Por que é importante escolher um carregador de bebê ergonômico?

Carregar o bebê é algo com inúmeros benefícios para a criança e seu cuidador. Entre eles:

  • Favorece a formação de vínculo;
  • Facilita o contato pele a pele, especialmente importante no período conhecido como exterogestação (3 meses após o nascimento do bebê);
  • Deixa as mãos do cuidador livre para desempenhar outras atividades ou até dar atenção para outra criança mais velha;
  • Permite colo e aconchego sem que a coluna do cuidador seja sobrecarregada;
  • Possibilita praticidade em passeios e saídas em família.

Tipos de carregadores e suas diferenças

Alguns carregadores são mais conhecidos como Canguru, Sling de Argola, Wrap Sling, Mei Tai e Mei Tai Evolutivo e compartilho informações da matéria da Petit Papillon sobre suas diferenças:

CANGURU

O grande problema deste carregador é a forma como a criança senta. O bebê fica pendurado por sua genital e isso pode causar sérios danos posteriores.

SLING DE ARGOLA

Trata-se aqui de um dispositivo feito de tecido e com a presença, como o nome indica, de argolas para que se possa ajustá-lo de acordo com o tamanho do bebê.

Contudo, o ponto negativo desse modelo é que o mesmo pode acabar prejudicando a coluna de quem o usa, pois concentra todo o peso em um único ombro.

WRAP SLING

Em inglês, wrap significa amarrar, sendo o nome uma metáfora para o modelo, em vista do que ele faz.

Aqui, a grande vantagem é que ele de fato enrola os cuidadores, assim como os bebês, de modo que diferentemente do anterior o peso da criança é dividido entre os dois ombros e outras partes do corpo, prezando pelo equilíbrio.

MEI TAI

Em relação ao Mei Tai, ele também tem como ponto positivo a melhor distribuição do peso do bebê, visto que o mesmo é amarrado nos ombros e na cintura dos cuidadores.

Outro ponto em comum é que ele também demanda tempo para ser colocado e requer certa habilidade e prática de quem o utiliza.

Nesse sentido, a grande diferença dele para o Wrap Sling é que o Mei Tai apresenta uma base mais larga, que é melhor para o apoio da criança e que ficará na mesma posição citada anteriormente.

MEI TAI EVOLUTIVO

O nome indica, é uma variante do Mei Tai comum.
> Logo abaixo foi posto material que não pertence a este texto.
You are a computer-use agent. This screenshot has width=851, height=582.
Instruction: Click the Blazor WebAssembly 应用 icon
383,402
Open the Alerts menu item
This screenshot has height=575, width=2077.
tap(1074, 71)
A grande diferença de um para o outro é, portanto, a existência de reguladores para adequá-lo a bebês menores.

Enquanto o Mei Tai comum é indicado para crianças de 6 meses em diante, o Mei Tai Evolutivo pode ser usado desde o RN, dependendo do fabricante.
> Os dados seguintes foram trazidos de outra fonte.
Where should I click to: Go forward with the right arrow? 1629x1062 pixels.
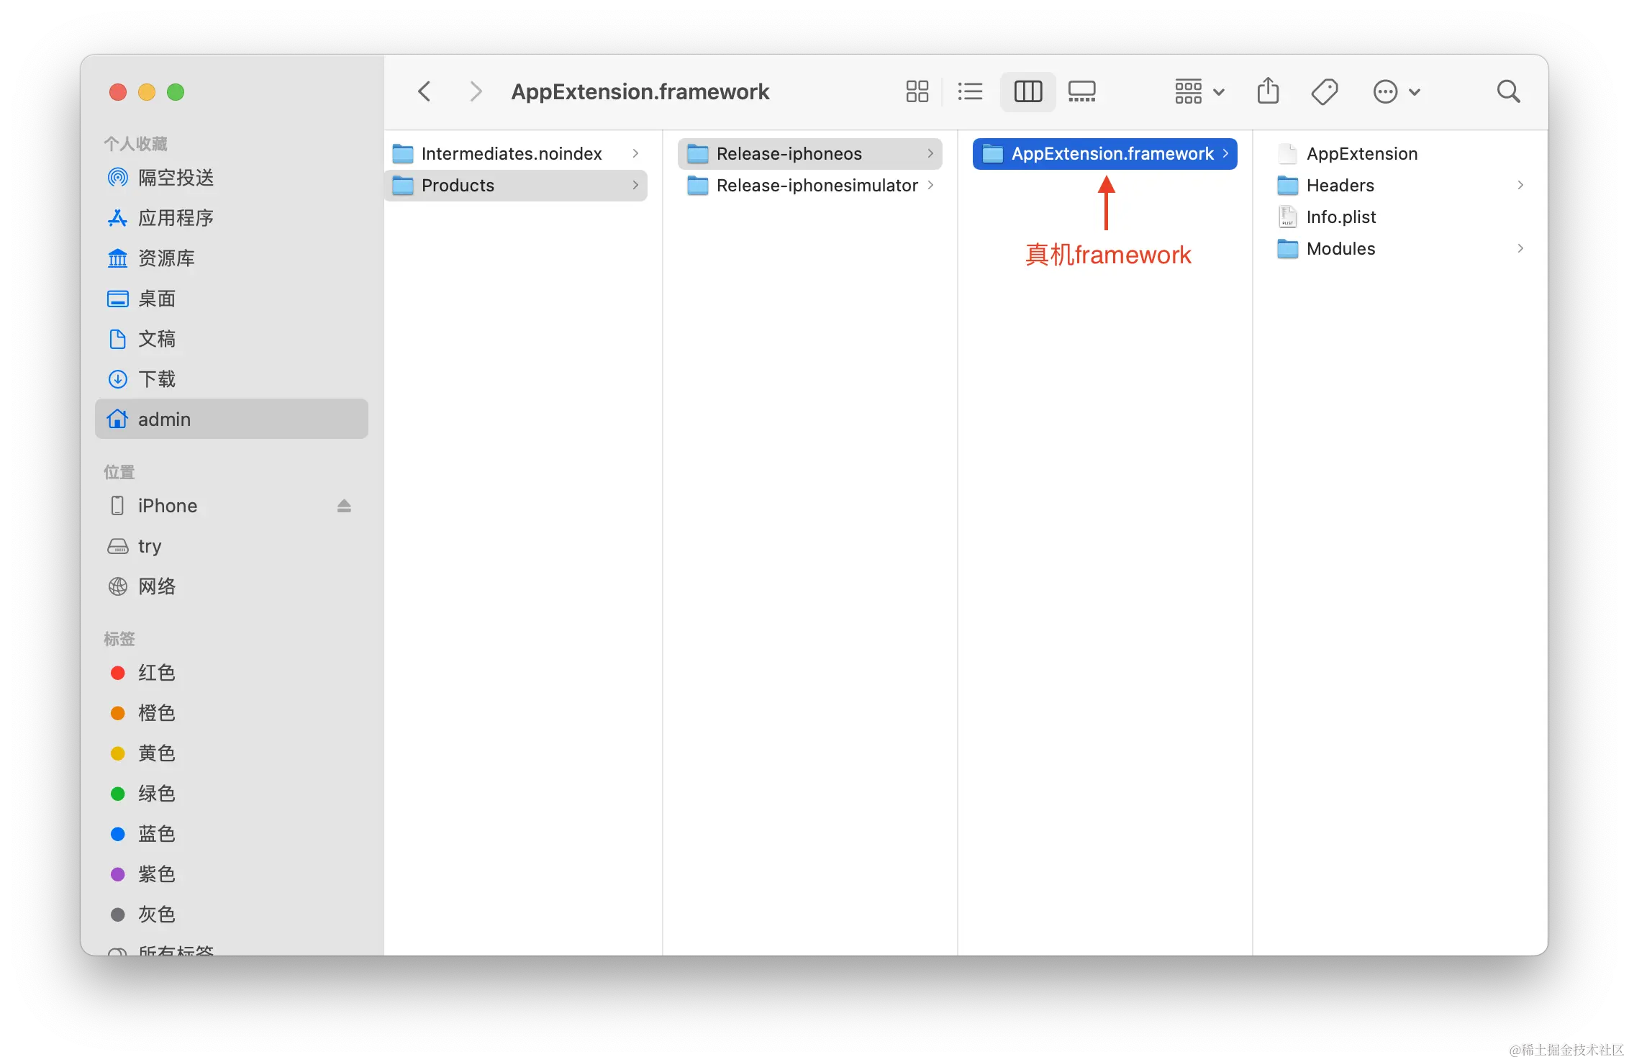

O Mei Tai evolutivo é sem dúvida a compra com melhor custo benefício, pois além de ergonômico você poderá utilizá-lo desde o nascimento do bebê até o peso de 22 quilos.

Para carregar o bebê

Com essas dicas, fica mais fácil você saber sobre a ergonomia e qual o mais indicado para usar com o bebê, sem prejudicar seu desenvolvimento tanto físico como emocional ao usar o sling.